步骤一、制备修饰生物素Biotin的食源性病原菌抗体；

步骤二、将修饰生物素Biotin的食源性病原菌抗体固定在标记链霉亲和素SA的磁珠上；

步骤三、加入待测样品，37℃恒温孵育2h进行磁性分离，用0.1～0.5mM磷酸盐缓冲液PBS清洗3次后吸干；

步骤四、加入铂-纳米花，在靶标食源性病原菌存在时，磁珠上的靶标抗体与铂-纳米花之间形成三明治夹心免疫复合物；

步骤五、加入产气底物H₂O₂，激发H₂O₂分解并产生气体，采用一次性注射器吸取气体并读取气体体积，利用气体体积进行计算实现靶标食源性病菌浓度的测定，通过一次性注射器作为信号输出平台对靶标食源性病菌进行检测，利用一次性注射器的体积读数对靶标食源性病菌进行定量及定性。

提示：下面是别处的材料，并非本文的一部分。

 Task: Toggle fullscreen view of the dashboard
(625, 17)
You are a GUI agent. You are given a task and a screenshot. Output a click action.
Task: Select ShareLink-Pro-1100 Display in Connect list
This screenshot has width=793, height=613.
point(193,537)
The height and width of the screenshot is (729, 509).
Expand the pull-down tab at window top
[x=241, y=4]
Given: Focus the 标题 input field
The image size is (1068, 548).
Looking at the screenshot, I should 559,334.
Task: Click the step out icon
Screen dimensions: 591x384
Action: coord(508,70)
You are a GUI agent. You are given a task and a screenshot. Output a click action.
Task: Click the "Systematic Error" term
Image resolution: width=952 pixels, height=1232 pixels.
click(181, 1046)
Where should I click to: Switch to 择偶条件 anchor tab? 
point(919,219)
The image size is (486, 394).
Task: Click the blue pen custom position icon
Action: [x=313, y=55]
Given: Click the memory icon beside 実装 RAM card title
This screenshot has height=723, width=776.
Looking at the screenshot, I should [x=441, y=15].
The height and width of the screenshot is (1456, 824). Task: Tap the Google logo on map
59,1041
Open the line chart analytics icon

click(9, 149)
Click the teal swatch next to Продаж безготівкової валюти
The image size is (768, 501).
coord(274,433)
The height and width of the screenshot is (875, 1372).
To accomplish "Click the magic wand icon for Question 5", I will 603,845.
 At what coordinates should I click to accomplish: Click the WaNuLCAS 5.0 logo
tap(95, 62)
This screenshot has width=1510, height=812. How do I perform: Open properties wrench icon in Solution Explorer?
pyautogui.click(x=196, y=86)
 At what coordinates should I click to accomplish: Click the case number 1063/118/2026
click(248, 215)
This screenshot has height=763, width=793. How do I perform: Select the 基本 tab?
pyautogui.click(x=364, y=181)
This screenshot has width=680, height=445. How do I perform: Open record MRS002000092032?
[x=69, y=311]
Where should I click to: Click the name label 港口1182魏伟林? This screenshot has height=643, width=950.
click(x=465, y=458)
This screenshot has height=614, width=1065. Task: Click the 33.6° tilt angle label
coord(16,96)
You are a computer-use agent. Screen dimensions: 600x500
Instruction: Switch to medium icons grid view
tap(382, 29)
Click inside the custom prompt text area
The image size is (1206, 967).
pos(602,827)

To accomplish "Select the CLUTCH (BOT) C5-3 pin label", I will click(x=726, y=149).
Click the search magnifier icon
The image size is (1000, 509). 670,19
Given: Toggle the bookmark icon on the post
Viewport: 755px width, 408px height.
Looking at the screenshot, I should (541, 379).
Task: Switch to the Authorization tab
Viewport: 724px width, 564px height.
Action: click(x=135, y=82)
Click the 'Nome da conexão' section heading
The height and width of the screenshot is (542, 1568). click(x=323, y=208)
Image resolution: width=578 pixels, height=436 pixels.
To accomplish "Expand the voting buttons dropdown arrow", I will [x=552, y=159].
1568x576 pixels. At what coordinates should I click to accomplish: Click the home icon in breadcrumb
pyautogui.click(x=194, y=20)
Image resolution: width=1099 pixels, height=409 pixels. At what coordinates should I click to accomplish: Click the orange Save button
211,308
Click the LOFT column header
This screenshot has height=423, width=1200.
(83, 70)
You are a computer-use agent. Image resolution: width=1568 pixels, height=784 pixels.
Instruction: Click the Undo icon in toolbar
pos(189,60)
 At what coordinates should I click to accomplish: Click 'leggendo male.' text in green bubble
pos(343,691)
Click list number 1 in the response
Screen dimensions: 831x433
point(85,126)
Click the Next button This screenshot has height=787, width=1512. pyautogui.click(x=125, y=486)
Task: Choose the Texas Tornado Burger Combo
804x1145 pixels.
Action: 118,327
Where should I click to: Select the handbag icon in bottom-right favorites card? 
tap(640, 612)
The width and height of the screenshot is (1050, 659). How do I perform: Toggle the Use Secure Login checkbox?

6.根据权利要求5所述的方法，其特征在于，步骤二的具体过程为：

将1～10μL标记链霉亲和素SA的磁珠原液置于离心管中，用0.1～0.5mM磷酸盐缓冲液PBS清洗3次后，加入5～15μL、0.1mg/ml的修饰生物素Biotin的靶标病原菌抗体，37℃孵育1～2h，然后用0.1～0.5mM磷酸盐缓冲液PBS清洗3次，置于磷酸盐缓冲液PBS中混合均匀，得到终产物，4℃保存备用。

7.根据权利要求5所述的方法，其特征在于，步骤四的具体过程为：

加入3～10μL铂-纳米花，37℃恒温孵育1h进行磁性分离，用0.1mM磷酸盐缓冲液PBS清洗3次，使其悬浮于10μL磷酸盐缓冲液PBS中，得到三明治夹心免疫复合物。

8.根据权利要求5所述的方法，其特征在于，所述链霉亲和素SA标记的磁珠粒径为2.8μm，浓度为10mg/mL；所述磷酸盐缓冲液PBS的pH为7.4，其组成成分为：0.1mMNa₂HPO₄和0.1mMNaH₂PO₄。

9.根据权利要求5所述的方法，其特征在于，步骤五中，加入H₂O₂的体积为1mL，反应时间为3min。